▸ Activity A
Which tags does the Safe HTML text say are removed along with everything they contain?
▸ Activity B
Copy the part of the Safe HTML text from "Do this only" up to and including "a controlled manner.".

▸ Selected extract
■ ■ ■ ■ ■

There is no configuration for Safe HTML (before version 1.3.9 of PortalTransforms) neither TTW, nor any configuration file (it is of course possible to edit the source, or to inject patches from another product). It is also possible but extremely unadvisable to disable it. If you need to customise the transform then upgrade to version 1.3.9-rc1 or later. This is [or at the time of writing 'will be'] available in Plone 2.1.2, or check it out from Subversion at https://svn.plone.org/svn/archetypes/PortalTransforms/branches/archetypes-1_3-branch
Plone 2.1.2 will include PortalTransforms 1.3.9 which allows customising as follows:
- You can disable the entire transform.
- You can edit the lists of nasty tags, valid tags, and whether or not javascript is to be stripped.
The following tags are permitted by Safe HTML:
a b base big blockquote body br caption cite code dd del div dl dt em h1 h2 h3 h4 h5 h6 head hr html i img ins kbd li meta ol p pre q small span strong sub sup table tbody td th title tr tt u ul
Version 1.3.9 also permits:
area map
These tags and anything they contain are removed:
script object embed applet
Any other tags are removed, although their content will remain. This means that the following tags, although legal HTML will be removed by safe HTML:
abbr acronym address area basefont bdo button center dfn dir fieldset font form iframe input isindex label map menu noframes noscript s samp select strike textarea var
Attributes starting with 'javascript:' are also removed.
Disabling Safe HTML
This section has been removed. Versions prior to 1.3.9 could not reliably delete a transform so the instructions which were given here wouldn't work reliably (if at all). Upgrade and disable it through the configuration screen (.../portal_transforms/safe_html/manage_main) instead.
Do this only if you trust everyone who can create content for your site, as you are leaving it wide open for scripting attacks.
Alternatives to disabling Safe HTML
Another solution is to decide what javascript you want to permit, and attach it to tags based on the html. For example, Plone's applies clickable column headings to any table with the class 'listing' when the page loads. Adding additional behaviour this way allows end users to use javascript in a controlled manner.
Event Attributes
Found this while searching on how to enable event attributes. If you wish to enable event attributes such as "onclick" as stated above, here is how you do it.
From Duncan Booth's original message:
The reason [event attrobutes] are filtered out is simply that allowing end users to set events in the html they create is a big security threat, so in general blocking all events makes sense.
If you are happy to customise your copy of kupucontentfilters.js, then around line 280 you should find the event attributes:
// All event attributes are here but commented out so we don't
// have to remove them later.
this.events = []; //
onclick|ondblclick|onmousedown|onmouseup|onmouseover|onmousemove|onmouseou
t|onkeypress|onkeydown|onkeyup.split(|);
this.focusevents = []; // [onfocus,'onblur']
this.loadevents = []; // [onload, 'onunload']
this.formevents = []; // [onsubmit,'onreset']
this.inputevents = [] ; // [onselect, 'onchange']
For these lines, simply deleting "[] ; // " should be sufficient to add the events back in to the attribute tables. You should then be able to control the events in the same way as other attributes.
reload the transforms
/portal_transforms/manage_reloadAllTransforms
PHP-based Filter
bioinformatics.org/phplabware/internal_utilities/htmLawed
The htmlawed filter is almost perfect for me.
CMF filters tags also
I was asked in comments to add a link to this How-to from my FAQ which explains tag filtering in the CMF:
http://plone.org/documentation/faq/tags-filtered
Maybe a link from this How-to back to my FAQ would complete the loop?

■ ■ ■ ■ ■

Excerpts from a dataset
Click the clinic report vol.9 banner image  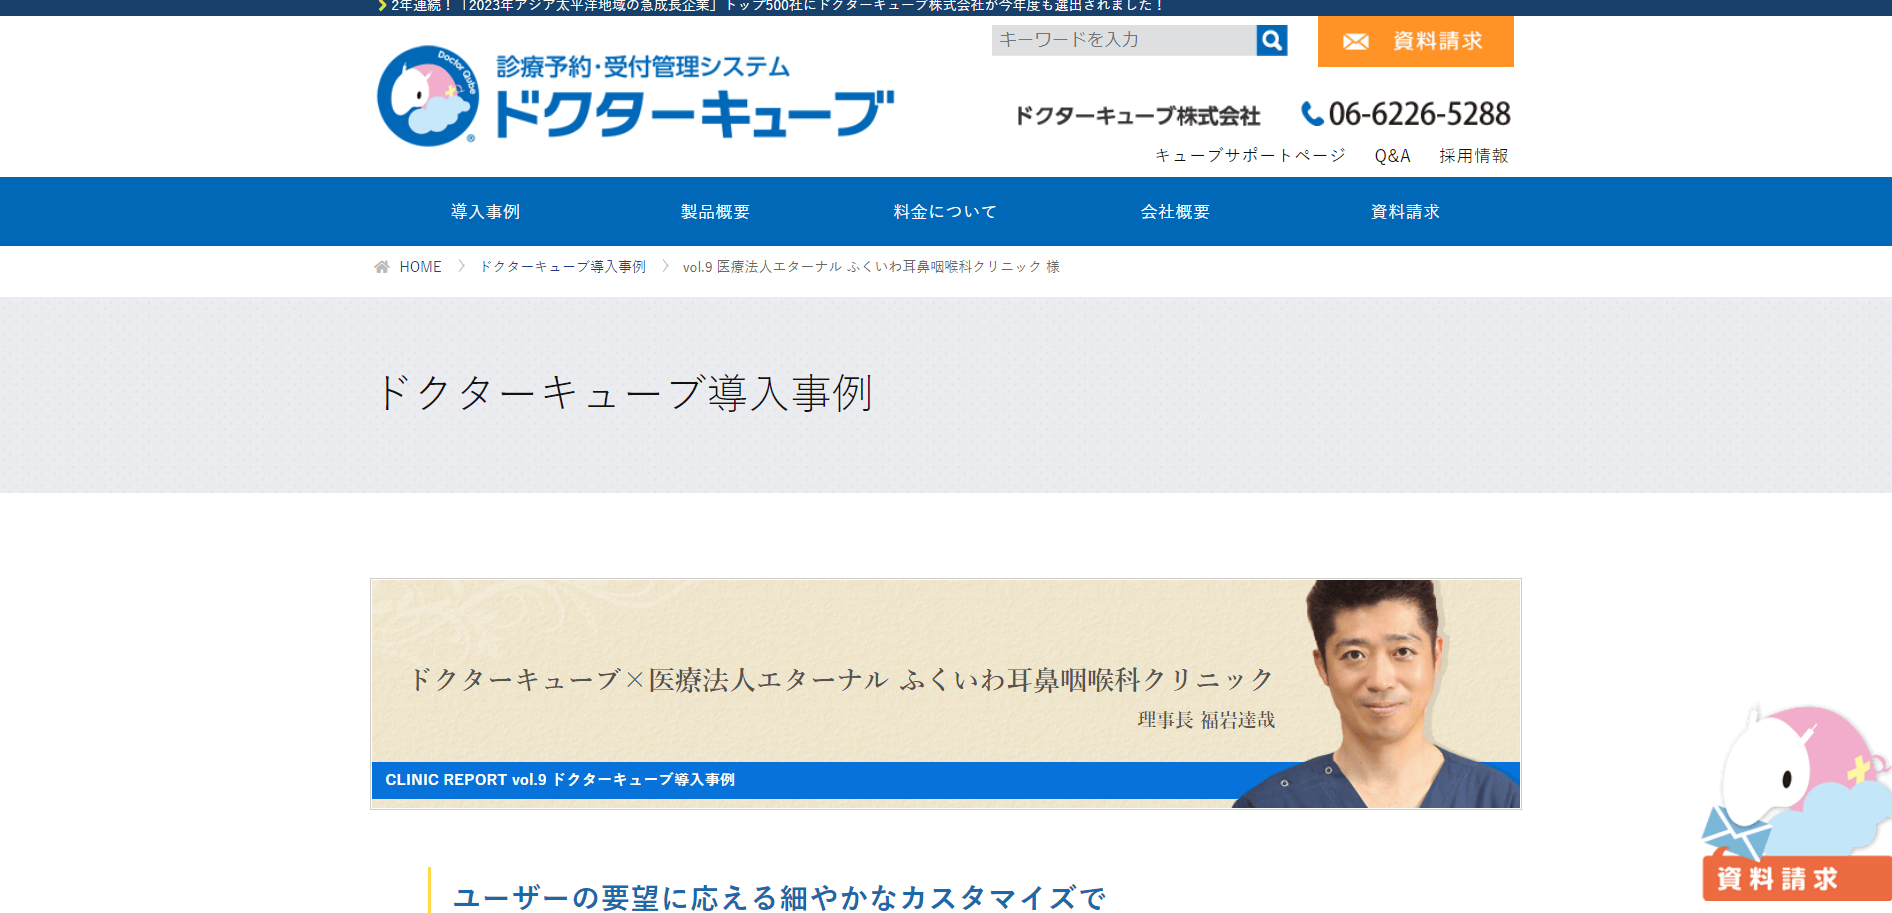click(x=946, y=694)
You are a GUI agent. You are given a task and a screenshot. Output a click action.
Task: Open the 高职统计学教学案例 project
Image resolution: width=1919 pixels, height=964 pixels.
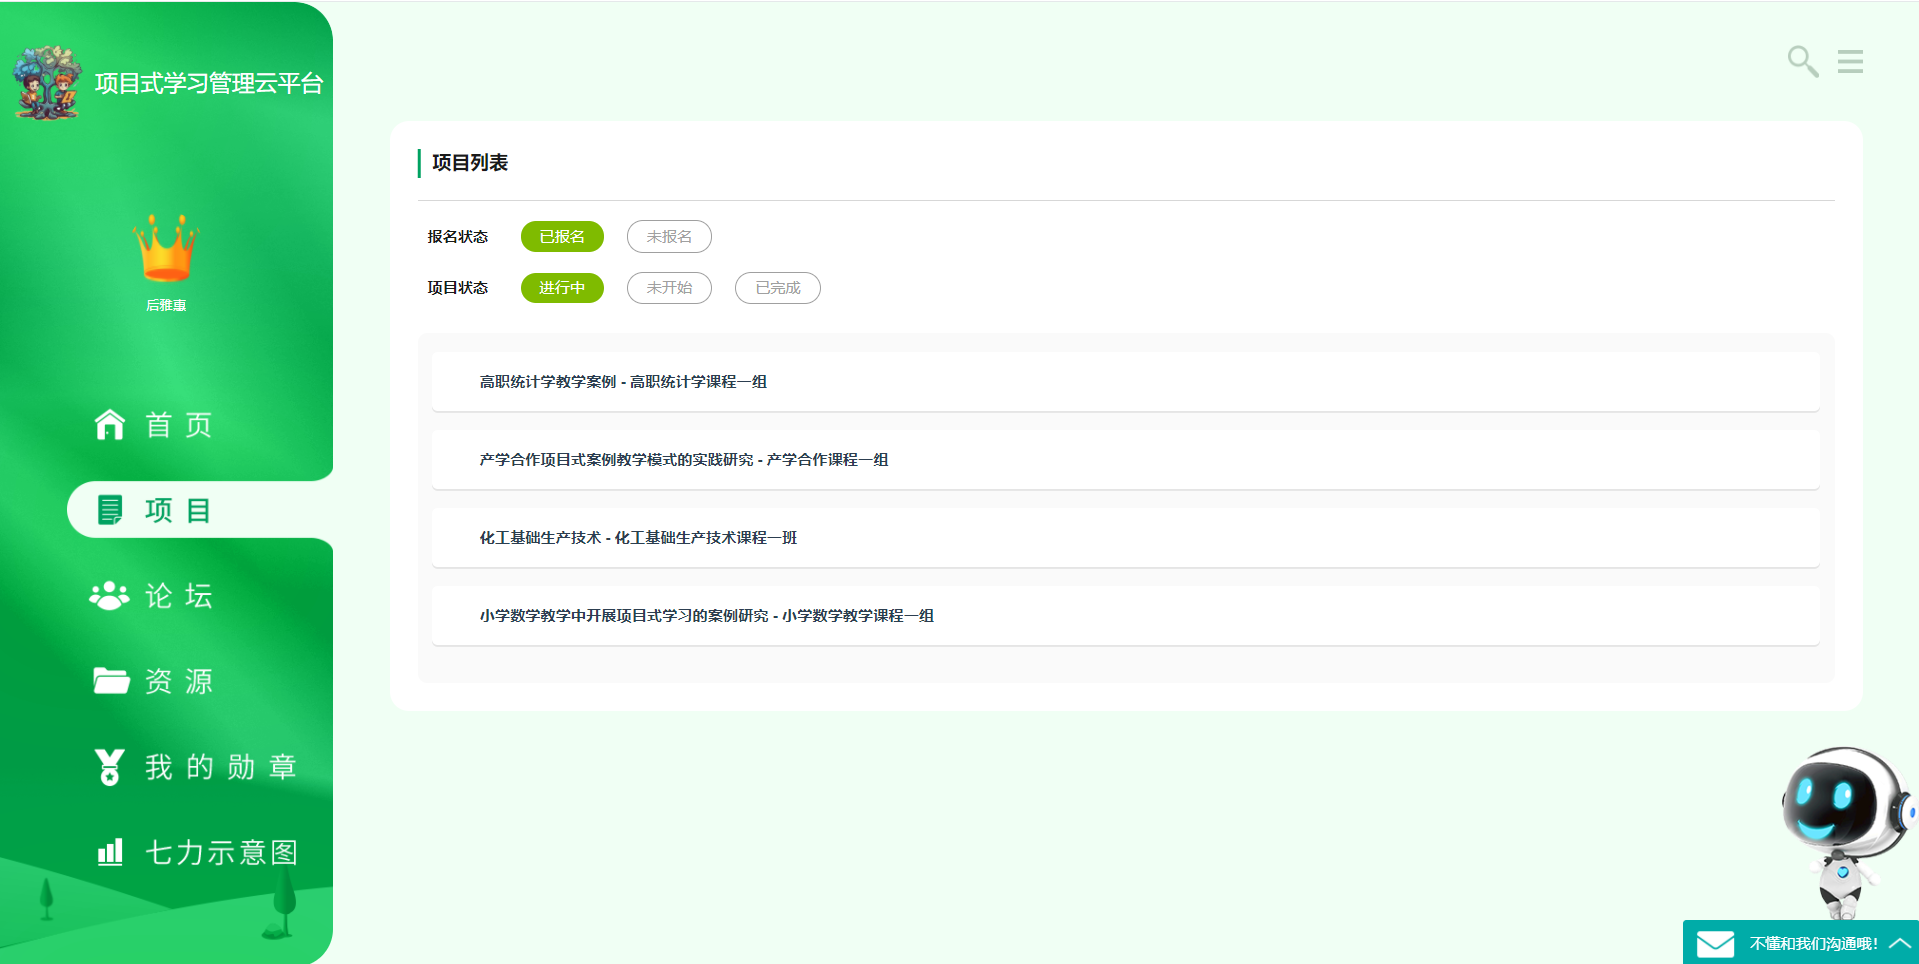(623, 382)
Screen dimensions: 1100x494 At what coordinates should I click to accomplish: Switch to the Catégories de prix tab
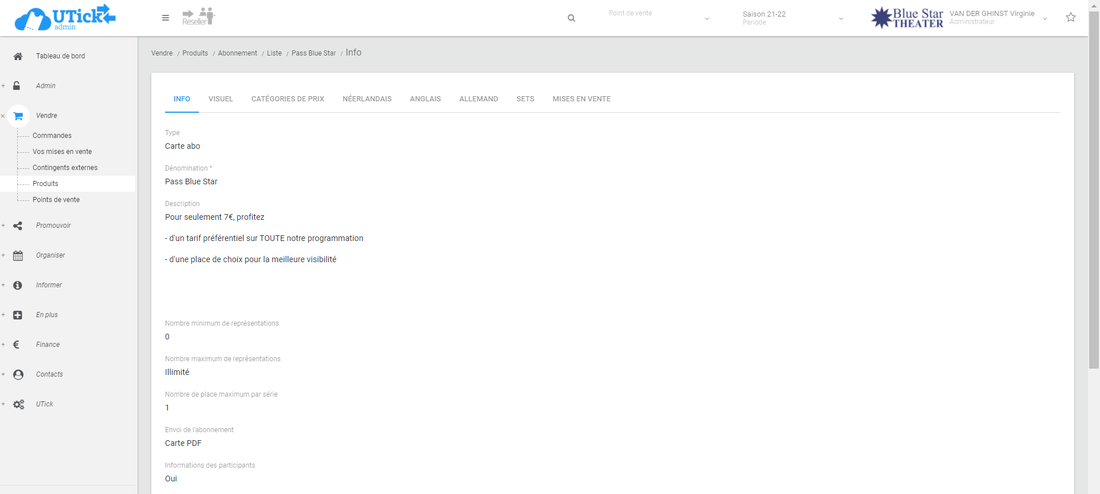pyautogui.click(x=287, y=99)
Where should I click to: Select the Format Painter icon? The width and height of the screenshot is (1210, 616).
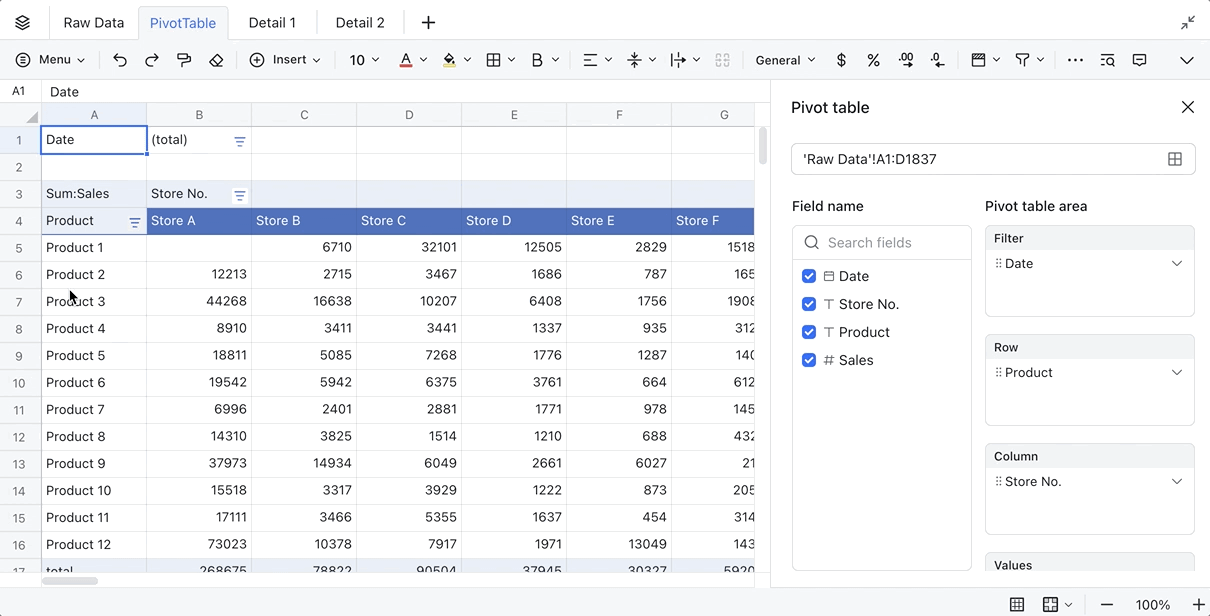(184, 60)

■ ■ ■ ■ ■

▸ Final answer A
Script, object, embed, and applet.

▸ Final answer B
Do this only if you trust everyone who can create content for your site, as you are leaving it wide open for scripting attacks.
Alternatives to disabling Safe HTML
Another solution is to decide what javascript you want to permit, and attach it to tags based on the html. For example, Plone's applies clickable column headings to any table with the class 'listing' when the page loads. Adding additional behaviour this way allows end users to use javascript in a controlled manner.